僕は手術の前から上記のような説明をして、「元通りにはならないですよ。」と数回お伝えしてから手術をするのですが、黄斑円孔ってなかなか理解が難しいようで、手術後1週間とか2週間とかで、手術前よりも視力の数値が改善していても「まだあまり見えないけど、いつころ元に戻るの?」「中心部がゆがんで見えにくい」「中心が少しくらいけど」といった質問を多々受けます。
「だから、完全に元には戻らないって、何度も言ってますよね?」って、ちょっと凹んでしまいます。僕の説明がまだまだ分かりにくいのかな・・・。

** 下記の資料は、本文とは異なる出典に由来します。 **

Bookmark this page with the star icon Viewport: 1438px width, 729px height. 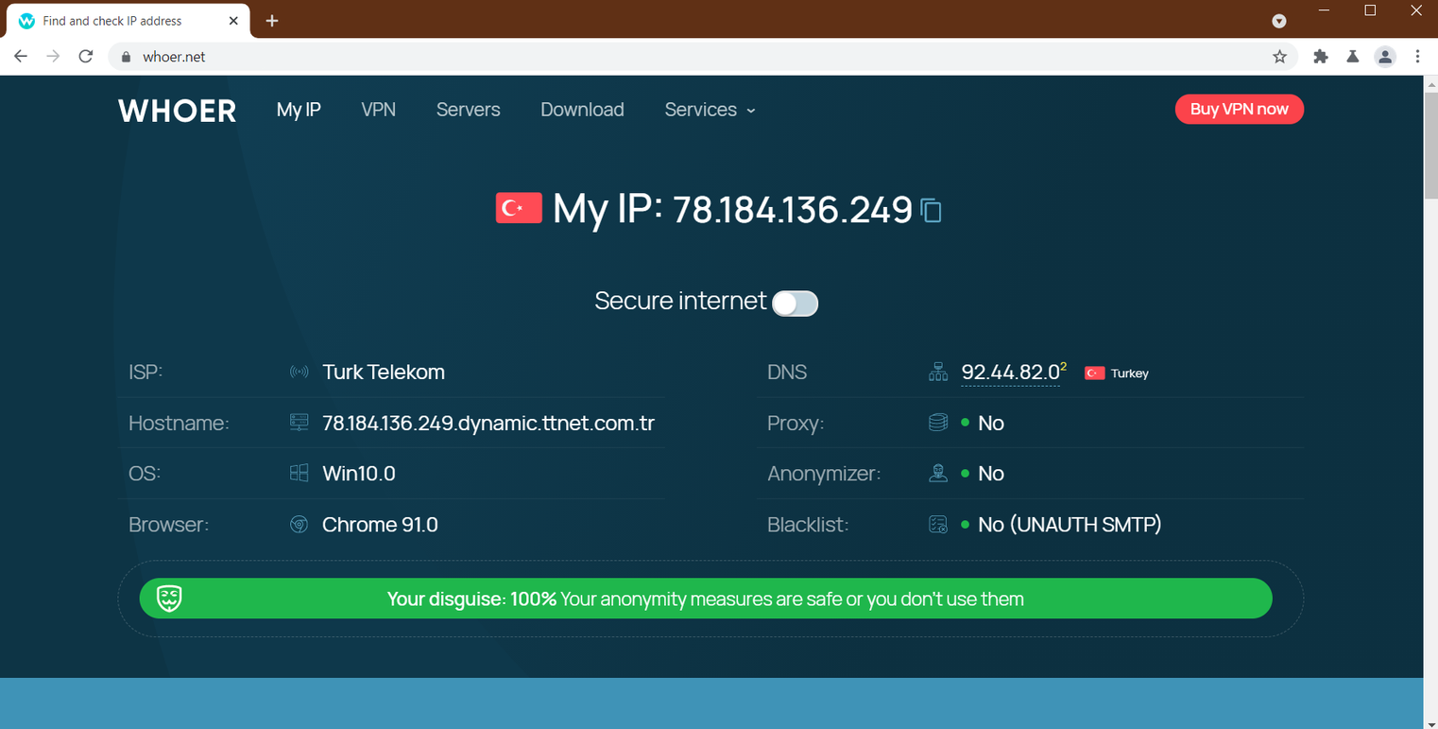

逆に、早期に手術ができて、視力が1.0以上に回復する症例も多々あり、「私は手術後に全く不満がなく、完璧に治った。」と喜んでくれる方もいますが、これは正確な話ではなくて、その方は症状に疎いというか、多少のゆがみなどは気にしなかったり、気が付きにくいだけなのです。まぁ、医師としては喜んでもらえたほうがうれしいのですが、そういった意見を待合室で耳にしてしまうと、「あっちの人は治ったのに、私は治ってない。」というクレームの元になってしまうのが難しいところです。
なんだか、よく分からない話なってしまいましたが、
基本的には黄斑円孔の手術を行って穴が閉じれば、
・病気が極端に古いとかでなければ、視力がある程度は改善します。
・両眼で物を見るときは、多くの人がゆがみや違和感を感じにくくなります。(片眼づつ見え方を比べると、何らかの後遺症を自覚する例がほとんどです。)
以上の回復は、手術直後に起こるわけではなく、手術後に数ヶ月?半年程度の期間をかけて完成されていきます。
今日も最後までお読み頂き、ありがとうございました。